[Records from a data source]
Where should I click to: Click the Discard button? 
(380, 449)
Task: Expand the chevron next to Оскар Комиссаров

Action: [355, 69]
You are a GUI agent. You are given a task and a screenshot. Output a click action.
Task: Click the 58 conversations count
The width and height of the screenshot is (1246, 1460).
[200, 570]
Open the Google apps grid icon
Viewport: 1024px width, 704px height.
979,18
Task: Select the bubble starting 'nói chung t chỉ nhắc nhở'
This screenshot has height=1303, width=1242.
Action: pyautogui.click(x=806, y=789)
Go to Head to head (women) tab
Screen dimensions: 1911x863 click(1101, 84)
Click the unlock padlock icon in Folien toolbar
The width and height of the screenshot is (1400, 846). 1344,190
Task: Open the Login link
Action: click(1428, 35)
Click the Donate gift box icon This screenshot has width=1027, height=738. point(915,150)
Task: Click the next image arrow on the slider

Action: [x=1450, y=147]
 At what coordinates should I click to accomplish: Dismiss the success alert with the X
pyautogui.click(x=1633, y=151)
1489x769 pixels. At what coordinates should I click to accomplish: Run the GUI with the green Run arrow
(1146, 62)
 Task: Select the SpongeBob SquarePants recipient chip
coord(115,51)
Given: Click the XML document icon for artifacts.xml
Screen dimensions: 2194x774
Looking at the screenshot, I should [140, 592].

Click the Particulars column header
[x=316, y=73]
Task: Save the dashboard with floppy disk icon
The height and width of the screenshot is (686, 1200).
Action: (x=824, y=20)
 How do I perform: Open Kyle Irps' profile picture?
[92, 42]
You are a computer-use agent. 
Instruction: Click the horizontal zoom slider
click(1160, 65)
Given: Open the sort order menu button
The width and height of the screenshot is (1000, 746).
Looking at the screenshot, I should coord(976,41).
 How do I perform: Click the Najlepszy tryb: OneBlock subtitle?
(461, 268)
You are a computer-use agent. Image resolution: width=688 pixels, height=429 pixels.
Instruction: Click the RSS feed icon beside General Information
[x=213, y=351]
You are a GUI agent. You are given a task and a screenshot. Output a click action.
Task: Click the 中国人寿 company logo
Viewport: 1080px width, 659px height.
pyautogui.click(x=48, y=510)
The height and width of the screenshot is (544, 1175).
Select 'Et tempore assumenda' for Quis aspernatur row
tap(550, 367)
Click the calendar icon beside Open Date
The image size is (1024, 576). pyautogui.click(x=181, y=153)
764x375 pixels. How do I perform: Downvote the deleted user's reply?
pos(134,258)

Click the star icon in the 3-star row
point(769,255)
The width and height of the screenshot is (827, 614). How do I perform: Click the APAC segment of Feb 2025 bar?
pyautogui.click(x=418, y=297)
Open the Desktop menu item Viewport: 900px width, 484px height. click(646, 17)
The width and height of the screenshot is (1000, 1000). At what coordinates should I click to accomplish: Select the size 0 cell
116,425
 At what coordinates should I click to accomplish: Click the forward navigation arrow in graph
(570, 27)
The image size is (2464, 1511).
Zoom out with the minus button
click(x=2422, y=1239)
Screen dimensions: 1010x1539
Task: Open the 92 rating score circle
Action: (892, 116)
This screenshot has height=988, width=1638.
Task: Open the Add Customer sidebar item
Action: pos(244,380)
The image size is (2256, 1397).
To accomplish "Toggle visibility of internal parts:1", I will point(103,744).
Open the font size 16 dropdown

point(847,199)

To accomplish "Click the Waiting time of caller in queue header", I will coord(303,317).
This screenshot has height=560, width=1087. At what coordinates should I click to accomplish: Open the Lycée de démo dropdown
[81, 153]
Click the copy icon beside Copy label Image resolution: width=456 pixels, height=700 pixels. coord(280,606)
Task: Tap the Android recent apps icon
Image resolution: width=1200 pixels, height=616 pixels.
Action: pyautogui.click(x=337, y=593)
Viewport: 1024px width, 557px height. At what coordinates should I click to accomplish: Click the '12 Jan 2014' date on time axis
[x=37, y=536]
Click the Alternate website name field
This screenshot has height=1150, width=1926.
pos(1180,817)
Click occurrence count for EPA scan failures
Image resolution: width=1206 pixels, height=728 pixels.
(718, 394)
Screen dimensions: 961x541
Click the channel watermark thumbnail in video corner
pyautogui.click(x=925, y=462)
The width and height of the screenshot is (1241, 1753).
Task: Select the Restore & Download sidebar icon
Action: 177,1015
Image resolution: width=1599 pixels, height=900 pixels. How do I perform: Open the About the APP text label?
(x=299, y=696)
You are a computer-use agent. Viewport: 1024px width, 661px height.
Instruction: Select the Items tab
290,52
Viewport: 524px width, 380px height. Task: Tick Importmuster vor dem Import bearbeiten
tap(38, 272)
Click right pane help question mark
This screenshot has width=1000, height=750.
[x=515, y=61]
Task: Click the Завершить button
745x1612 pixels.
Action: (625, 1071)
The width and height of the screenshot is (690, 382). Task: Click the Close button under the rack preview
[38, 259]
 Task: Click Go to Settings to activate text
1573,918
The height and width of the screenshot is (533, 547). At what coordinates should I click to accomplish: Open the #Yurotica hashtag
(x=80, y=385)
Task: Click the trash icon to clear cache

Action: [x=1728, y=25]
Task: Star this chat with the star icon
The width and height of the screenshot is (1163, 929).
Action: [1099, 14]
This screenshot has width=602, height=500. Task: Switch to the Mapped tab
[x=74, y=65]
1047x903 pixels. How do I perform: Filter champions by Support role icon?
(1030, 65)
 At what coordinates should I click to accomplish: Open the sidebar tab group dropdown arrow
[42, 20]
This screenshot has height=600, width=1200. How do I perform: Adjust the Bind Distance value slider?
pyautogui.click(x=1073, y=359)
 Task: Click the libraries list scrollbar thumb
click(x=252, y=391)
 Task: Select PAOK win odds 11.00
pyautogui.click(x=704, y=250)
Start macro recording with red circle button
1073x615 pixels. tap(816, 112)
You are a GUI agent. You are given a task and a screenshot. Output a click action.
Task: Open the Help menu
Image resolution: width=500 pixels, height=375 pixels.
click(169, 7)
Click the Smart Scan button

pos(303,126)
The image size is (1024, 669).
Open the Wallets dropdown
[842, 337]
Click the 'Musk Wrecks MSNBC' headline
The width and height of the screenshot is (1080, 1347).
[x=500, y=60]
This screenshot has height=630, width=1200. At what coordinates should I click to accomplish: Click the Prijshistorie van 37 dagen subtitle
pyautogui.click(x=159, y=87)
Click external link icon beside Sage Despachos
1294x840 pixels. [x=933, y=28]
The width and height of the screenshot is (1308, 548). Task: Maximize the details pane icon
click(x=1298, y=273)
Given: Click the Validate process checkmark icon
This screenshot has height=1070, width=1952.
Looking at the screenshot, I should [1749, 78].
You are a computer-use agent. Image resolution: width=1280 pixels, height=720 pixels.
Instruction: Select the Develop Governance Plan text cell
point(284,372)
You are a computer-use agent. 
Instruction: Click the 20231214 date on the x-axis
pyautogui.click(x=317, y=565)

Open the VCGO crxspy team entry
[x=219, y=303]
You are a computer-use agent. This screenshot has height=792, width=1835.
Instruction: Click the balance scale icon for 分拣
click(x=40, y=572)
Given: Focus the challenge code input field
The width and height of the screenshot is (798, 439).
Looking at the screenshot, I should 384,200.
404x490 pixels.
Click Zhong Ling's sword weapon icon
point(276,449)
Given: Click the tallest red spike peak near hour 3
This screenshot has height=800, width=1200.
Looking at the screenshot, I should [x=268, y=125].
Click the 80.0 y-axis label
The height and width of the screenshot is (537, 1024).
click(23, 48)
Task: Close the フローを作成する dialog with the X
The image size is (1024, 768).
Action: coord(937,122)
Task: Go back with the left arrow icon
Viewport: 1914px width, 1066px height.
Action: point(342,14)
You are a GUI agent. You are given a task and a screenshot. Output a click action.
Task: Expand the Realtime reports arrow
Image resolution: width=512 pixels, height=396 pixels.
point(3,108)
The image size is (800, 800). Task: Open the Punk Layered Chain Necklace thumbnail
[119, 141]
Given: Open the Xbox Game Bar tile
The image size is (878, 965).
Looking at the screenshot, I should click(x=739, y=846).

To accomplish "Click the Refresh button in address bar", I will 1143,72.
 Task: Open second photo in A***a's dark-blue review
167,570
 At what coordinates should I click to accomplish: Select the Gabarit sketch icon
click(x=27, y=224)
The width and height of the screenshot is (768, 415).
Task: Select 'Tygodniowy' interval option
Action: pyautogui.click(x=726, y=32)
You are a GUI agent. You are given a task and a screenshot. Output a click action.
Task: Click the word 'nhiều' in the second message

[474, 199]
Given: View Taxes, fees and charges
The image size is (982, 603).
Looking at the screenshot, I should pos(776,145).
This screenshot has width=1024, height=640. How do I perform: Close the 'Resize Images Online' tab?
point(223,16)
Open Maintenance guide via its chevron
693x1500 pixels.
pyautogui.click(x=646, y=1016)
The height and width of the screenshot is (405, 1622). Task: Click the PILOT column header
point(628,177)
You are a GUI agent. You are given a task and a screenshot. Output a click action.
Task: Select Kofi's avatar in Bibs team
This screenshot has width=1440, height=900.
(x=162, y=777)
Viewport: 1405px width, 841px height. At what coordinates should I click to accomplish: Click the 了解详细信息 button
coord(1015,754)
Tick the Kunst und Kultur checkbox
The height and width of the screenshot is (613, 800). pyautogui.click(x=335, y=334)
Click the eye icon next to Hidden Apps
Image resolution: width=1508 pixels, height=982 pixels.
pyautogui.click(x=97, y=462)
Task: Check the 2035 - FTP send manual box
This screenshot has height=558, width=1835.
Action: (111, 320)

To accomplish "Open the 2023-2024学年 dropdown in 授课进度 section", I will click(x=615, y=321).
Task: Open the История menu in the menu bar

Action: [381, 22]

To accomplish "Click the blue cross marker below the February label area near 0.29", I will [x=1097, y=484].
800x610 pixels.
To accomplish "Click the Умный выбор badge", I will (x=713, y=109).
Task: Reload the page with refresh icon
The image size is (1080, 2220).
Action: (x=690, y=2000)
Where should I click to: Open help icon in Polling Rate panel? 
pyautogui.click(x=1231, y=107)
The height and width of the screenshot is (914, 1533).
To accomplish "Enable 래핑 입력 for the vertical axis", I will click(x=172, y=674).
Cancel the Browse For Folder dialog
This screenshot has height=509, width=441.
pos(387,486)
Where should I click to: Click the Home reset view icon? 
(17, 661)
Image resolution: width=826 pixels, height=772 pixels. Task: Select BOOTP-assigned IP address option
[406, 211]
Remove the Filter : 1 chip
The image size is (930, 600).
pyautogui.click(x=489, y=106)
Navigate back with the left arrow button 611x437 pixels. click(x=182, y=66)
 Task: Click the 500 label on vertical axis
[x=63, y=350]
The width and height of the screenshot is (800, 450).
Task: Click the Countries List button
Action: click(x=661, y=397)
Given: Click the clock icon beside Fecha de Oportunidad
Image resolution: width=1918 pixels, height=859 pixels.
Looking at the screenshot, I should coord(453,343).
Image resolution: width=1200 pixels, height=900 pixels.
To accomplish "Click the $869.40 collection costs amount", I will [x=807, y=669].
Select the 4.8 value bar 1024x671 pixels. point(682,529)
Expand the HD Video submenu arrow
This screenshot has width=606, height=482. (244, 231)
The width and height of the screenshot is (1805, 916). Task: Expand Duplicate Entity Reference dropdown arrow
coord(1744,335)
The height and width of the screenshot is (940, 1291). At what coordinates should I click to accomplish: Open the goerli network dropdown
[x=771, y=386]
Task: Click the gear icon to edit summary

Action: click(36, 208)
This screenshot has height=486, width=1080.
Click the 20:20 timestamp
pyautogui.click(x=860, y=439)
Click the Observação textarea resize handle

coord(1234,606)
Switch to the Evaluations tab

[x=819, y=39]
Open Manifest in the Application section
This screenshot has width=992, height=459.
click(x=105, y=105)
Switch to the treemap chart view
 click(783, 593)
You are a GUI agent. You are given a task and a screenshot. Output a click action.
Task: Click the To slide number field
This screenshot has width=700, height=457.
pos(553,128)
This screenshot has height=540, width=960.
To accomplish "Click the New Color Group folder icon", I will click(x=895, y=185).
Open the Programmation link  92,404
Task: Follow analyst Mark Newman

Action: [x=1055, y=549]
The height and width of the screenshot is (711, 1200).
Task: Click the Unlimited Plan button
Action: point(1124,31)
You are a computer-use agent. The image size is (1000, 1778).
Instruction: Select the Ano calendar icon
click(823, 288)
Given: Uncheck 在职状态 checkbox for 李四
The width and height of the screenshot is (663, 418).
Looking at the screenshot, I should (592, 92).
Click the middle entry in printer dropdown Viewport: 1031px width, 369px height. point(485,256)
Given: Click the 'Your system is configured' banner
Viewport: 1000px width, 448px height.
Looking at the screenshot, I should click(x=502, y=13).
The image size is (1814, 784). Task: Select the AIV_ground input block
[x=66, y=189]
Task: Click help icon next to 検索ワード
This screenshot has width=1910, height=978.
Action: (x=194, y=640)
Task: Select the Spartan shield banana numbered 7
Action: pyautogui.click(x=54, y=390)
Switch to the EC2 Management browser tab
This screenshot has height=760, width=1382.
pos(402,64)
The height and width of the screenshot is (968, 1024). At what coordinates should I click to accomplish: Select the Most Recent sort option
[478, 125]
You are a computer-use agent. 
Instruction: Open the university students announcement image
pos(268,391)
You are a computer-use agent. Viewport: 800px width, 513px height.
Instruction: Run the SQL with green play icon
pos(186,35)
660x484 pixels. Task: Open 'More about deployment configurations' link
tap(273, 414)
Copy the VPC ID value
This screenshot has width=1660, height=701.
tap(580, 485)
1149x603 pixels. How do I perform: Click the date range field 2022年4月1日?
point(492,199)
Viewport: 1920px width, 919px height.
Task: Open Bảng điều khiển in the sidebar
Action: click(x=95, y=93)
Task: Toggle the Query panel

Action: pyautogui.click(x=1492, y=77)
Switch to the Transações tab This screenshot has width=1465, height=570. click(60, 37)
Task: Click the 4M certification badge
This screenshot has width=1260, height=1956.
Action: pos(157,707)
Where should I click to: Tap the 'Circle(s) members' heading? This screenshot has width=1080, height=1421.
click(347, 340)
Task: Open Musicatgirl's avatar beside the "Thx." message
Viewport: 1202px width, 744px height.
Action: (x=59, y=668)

◆ Exercise brief
Using the entries above, give back exactly the line containing "Task: Click the To slide number field", the line containing "Open the Programmation", and every line between them, and nothing else.

◆ Exercise solution
Task: Click the To slide number field
This screenshot has width=700, height=457.
pos(553,128)
This screenshot has height=540, width=960.
To accomplish "Click the New Color Group folder icon", I will click(x=895, y=185).
Open the Programmation link  92,404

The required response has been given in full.